Должен признаться, что я попал бы на больничную койку гораздо раньше, если бы не Натали. Она вывела меня из бушующего зала в ближайшую дверь. Ее, иностранку, элита тронуть не посмела. Отступились от ее взгляда и их суровые охранники.
В полутемном фойе она поцеловала меня в щеку.
— Спасибо, Слава. Ты мне очень помог, да? — и засмеялась. — Даже больше, чем нужно. Да?
Я не спросил у нее, чем это я ей помог, я ждал от нее обещанного расчета. Но настоящий «маньячный бред» только тут и начался. В этом маленьком полутемном фойе, увешанном акварельными пейзажами села Михайловское.
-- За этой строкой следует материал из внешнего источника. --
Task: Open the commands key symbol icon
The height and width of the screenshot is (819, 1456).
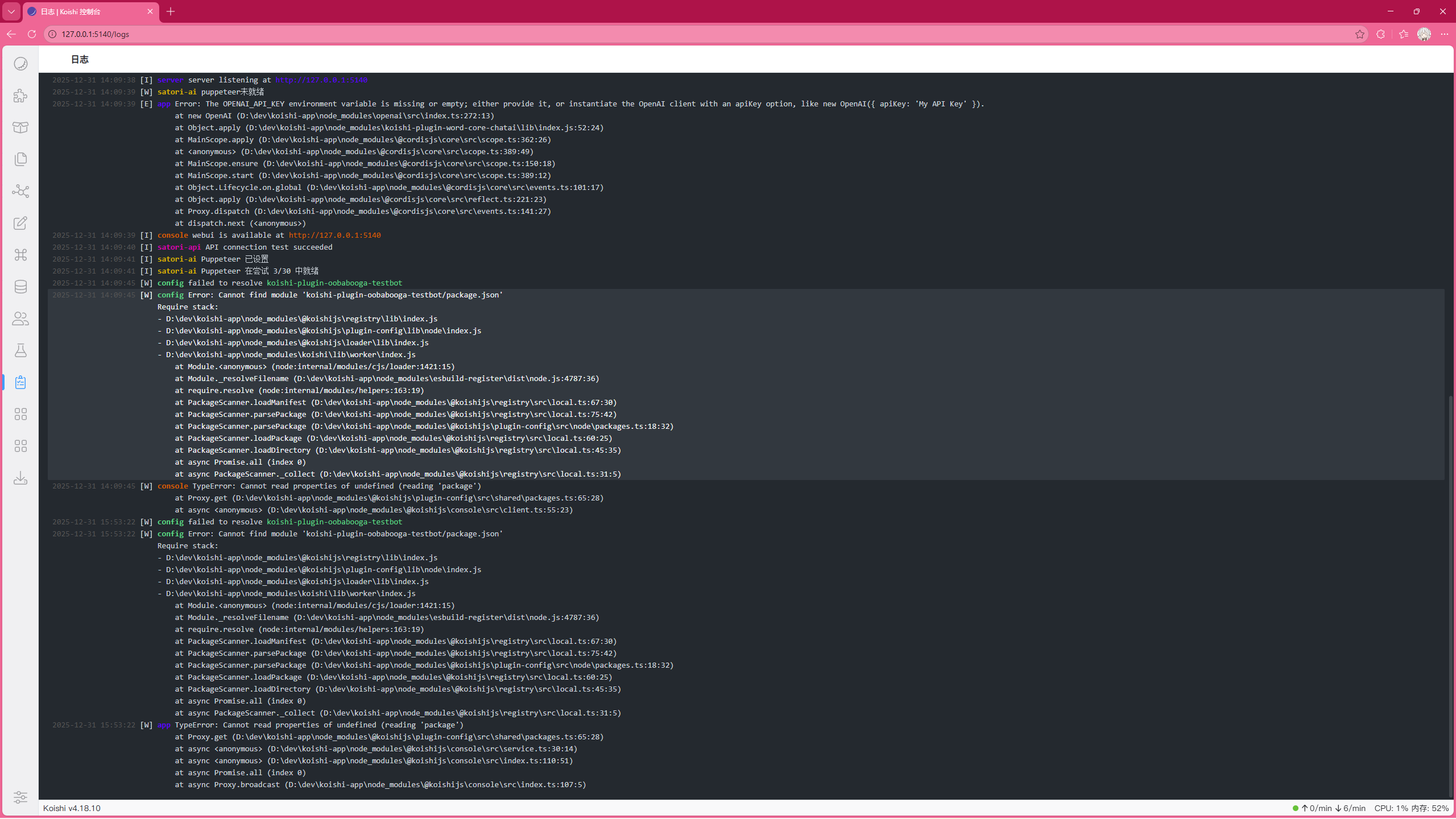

Я успокаивал дыхание, будто только что сошел с ринга. Я слышал, как в зале, развлекая звездную публику, витийствует «пожилой ангел», и взял Натали за руку. Мне уже было не до роскошного Жорика.
— Идем!
Она искала кого-то взглядом в совершенно пустом фойе.
— Момент.
Почти тут же из зала выскользнул похожий на сумасшедшего пушкиниста генерал Багиров. Он сразу направился к нам. Я испугался, что он опять вздумает меня «изолировать», в такой момент. Но к моему удивлению, он даже не взглянул на меня, скинул круглые очки, галантно поцеловал Натали руку и затараторил с ней по-французски. В секунду генерал превратился в истинного парижанина. Говорили они недолго, но очень делово. На прощание он снова поцеловал ей руку и бесшумно проскользнул обратно в зал, так и не взглянув на меня.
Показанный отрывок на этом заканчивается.